Via Francigena (59) Rocheには製塩所があった

ハイキング道表示はそのまままっすぐ行くようになってますが、

右手に目に入るのがこの建物。地図では「Les Salines」との地区名があり、その中に教会と「Chateau」とある所。通りの名はRue des Salines。「Salines」は塩水、製塩所のこと。

塔のある教会の手前にある白い大きめの建物。扉の上には

1582 Les Salines 1997 とあり、1582の数字の上にはクマ、ベルンの紋章。1997の上にはRocheの町の紋章。この建物は1582年、ベルンの支配下で始められたSalines=製塩所だったんですね。1997年の意味はわからないけど、建物が改修されたか自治体の管轄になった年かしら?

Les Salinesの文字。塩を含む水を輸送管で運んで、煮たてて水を蒸発させて塩を精製する苦労についてはフランスのArc-et-Senansの製塩所と塩鉱山への旅でもおなじみ(Via Salinaのタグから読めます)。

1554年、Rocheから南東にあるPanexで塩鉱が発見され、1582年にRocheに製塩所がつくられました。
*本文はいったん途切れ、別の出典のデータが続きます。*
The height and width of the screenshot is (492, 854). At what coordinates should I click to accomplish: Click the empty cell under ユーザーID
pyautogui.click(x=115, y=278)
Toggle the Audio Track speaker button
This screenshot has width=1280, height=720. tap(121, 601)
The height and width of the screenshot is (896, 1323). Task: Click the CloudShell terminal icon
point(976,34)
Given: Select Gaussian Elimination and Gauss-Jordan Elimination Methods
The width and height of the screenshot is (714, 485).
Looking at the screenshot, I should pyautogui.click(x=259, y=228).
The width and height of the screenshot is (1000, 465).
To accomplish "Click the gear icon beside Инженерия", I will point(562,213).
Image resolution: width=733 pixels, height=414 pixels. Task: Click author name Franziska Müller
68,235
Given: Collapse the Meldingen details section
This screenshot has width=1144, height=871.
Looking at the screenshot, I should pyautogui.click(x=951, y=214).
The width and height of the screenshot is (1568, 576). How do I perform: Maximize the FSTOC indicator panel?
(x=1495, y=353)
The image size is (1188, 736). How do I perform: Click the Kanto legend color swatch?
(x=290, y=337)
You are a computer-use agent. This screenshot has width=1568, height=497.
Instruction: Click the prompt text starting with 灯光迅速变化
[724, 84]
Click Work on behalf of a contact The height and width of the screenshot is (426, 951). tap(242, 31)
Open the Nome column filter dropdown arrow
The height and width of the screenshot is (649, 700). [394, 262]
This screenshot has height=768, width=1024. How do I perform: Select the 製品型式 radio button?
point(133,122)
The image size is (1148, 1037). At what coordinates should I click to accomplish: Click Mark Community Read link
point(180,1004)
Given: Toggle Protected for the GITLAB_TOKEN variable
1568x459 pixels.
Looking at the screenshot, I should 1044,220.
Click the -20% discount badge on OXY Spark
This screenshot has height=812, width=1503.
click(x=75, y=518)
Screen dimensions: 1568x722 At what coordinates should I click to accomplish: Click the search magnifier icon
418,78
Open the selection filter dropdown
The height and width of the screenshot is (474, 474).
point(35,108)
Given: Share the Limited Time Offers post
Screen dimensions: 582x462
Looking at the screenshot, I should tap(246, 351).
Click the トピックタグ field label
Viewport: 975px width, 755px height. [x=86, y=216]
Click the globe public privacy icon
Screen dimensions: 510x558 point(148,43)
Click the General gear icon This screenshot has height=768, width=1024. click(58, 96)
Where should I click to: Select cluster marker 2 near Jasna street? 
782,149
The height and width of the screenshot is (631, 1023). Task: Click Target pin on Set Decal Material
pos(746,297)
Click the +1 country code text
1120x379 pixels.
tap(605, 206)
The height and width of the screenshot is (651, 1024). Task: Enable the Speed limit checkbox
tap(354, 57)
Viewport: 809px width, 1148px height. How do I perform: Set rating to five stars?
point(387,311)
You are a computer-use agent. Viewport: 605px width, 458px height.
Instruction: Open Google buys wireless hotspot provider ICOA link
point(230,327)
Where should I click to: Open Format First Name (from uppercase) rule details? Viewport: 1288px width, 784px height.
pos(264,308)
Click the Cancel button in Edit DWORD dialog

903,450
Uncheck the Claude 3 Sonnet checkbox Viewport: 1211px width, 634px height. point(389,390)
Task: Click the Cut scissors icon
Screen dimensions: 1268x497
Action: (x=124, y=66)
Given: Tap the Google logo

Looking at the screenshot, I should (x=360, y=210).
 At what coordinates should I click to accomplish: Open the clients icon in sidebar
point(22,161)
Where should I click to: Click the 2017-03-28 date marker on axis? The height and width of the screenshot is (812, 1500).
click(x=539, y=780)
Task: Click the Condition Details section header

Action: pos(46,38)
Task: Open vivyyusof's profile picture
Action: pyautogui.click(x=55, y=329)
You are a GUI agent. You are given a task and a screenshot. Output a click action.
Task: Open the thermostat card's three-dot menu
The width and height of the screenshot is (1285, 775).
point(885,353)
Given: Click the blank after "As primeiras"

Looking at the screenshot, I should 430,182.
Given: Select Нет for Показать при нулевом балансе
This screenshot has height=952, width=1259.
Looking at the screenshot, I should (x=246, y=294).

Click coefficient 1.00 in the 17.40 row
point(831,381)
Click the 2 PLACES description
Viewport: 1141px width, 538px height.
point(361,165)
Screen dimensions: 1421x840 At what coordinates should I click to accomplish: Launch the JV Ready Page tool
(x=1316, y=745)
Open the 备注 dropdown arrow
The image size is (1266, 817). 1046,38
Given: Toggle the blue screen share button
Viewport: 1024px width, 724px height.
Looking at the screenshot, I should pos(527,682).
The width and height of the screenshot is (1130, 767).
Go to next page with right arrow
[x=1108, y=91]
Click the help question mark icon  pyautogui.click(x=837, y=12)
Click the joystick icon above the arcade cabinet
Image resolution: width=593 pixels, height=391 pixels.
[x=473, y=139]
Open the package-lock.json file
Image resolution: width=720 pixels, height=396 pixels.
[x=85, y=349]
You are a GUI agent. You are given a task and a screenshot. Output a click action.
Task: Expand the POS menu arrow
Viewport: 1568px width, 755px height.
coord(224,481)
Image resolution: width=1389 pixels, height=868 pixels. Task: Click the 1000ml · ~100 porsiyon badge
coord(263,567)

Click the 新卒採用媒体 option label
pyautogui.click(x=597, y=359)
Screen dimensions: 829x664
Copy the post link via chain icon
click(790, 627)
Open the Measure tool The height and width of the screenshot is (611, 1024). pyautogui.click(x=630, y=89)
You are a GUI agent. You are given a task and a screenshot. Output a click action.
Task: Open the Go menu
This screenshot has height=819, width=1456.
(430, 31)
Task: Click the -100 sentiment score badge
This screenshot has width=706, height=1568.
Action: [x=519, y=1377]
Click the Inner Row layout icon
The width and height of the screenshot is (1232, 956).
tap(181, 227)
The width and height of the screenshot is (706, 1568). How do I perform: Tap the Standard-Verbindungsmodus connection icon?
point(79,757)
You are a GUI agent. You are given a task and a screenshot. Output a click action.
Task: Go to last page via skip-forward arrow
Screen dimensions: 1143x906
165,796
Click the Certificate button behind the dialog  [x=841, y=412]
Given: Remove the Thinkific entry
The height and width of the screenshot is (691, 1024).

標高900mにあるPanexからは12㎞の木製の輸送管を通って、Aigleまで500mの標高差を下り、AigleからRocheに運ばれました。製塩はPanexの南にあるBex(ベー)の塩鉱山が本格的に稼働し始め、Panexが衰退する1730年まで続けられ、その後1798年までは塩の保管管理場所となりました。

元製塩所の左手には広々とした緑地があり、果樹が相当数、植わっています。注意書きがあり、Roche住民に限り果物を採って良し。重量制限もあったな。奥にはChâteau de Roche、またの名はMaison des Saulniers

シャトー(城)と言っても大きな建物程度のこんな感じ。当時、白い金と呼ばれた塩を管理する人の館でした。

精製された塩の一部はVilleneuveの港から出荷されました。

元製塩所の向かいには学校。元々は塩関係の建物だったのを19世紀に学校に転用。

戸の周りを本のモチーフが舞っていて、いつ見ても素敵。

車道を挟んだ向こう側に、新しい学校校舎もありますが、こちらの建物も学校として現役。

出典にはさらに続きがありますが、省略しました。